I’ve since read many descriptions of what it’s like to lower yourself into cold water. Most of them described the shock I felt, especially as my torso went in and the cold knocked the breath out of me. Only one mentioned the fact that your skin hurts, and pins and needles jab your whole body.

A panting, desperate length completed, I hauled myself out of the water. At this stage it wasn’t clear whether I felt colder in or out of the water. My skin hurt more and I was semi-seriously worried that my vital parts may have shrunk out of existence. Later, I looked up what seasoned cold-water swimmers thought of 11˚ water. The Outdoor Swimming Society has a handy guide on its website that divides water temperature into bands on the intuition that we don’t perceive temperature drops degree by degree.

12-16˚: Fresh water. Bracing for newcomers, but no problem for seasoned swimmers.

6-11˚: Freezing. I was happy to see that I wasn’t alone in thinking 11˚ was freezing. The water knocks the breath out of beginners, and is too cold for triathlons.

0-6˚: Baltic. I laughed. The full description on the site is worth reading:

“Jumping in is likely to impair breathing in the uninitiated, as breath comes in big jolting gasps and it feels like someone has clamped on an ice neck brace. Water has bite, skin smarts and burns. This is winter swimming. Limbs soon become weak – 25 metres can be an achievement – and only takes a minute or two at the lower end of temperatures before skin becomes a lurid purple-orange-red (for those with lighter skin) when you exit.”  

In a roundabout way, that last sentence made the term Lido a better fit for these outdoor pools in cold-weather England than it had first seemed. Lido di Venezia is one of two barrier islands in the Venetian Lagoon. Its sister island is called Pellestrina, named for the sun-darkened skin of the fishing community that lives on the island: pelle strana, or strange skin.

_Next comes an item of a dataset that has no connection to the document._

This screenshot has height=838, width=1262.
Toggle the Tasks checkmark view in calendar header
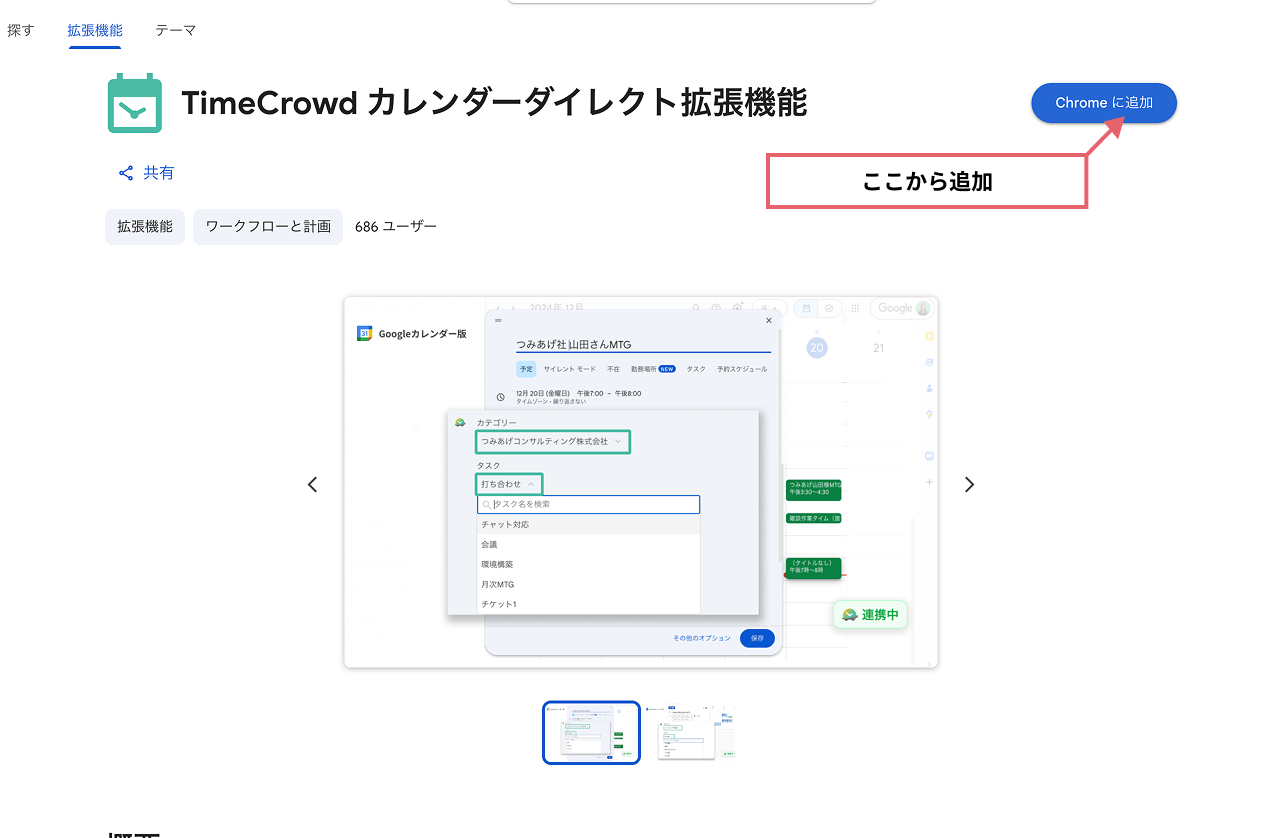pyautogui.click(x=830, y=307)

I went back a couple of times. Despite the shock, the smarting skin and the shrinking bits, it was exhilarating. I even went armed with a swimming cap and goggles to see if I could do the crawl. It didn’t work, the water was still too cold to submerge my head for any length of time. Then, a new lockdown was announced, and the pool was set to close. In the days leading up to the lockdown I tried to get friends to join me. The endorphin rush, I exclaimed, sounding like a lunatic rise-and-grind influencer. I received many refusals, but my flatmate’s was definitive: “Not a chance! It sounds horrible, and you had to fraternise with a war criminal to do it!”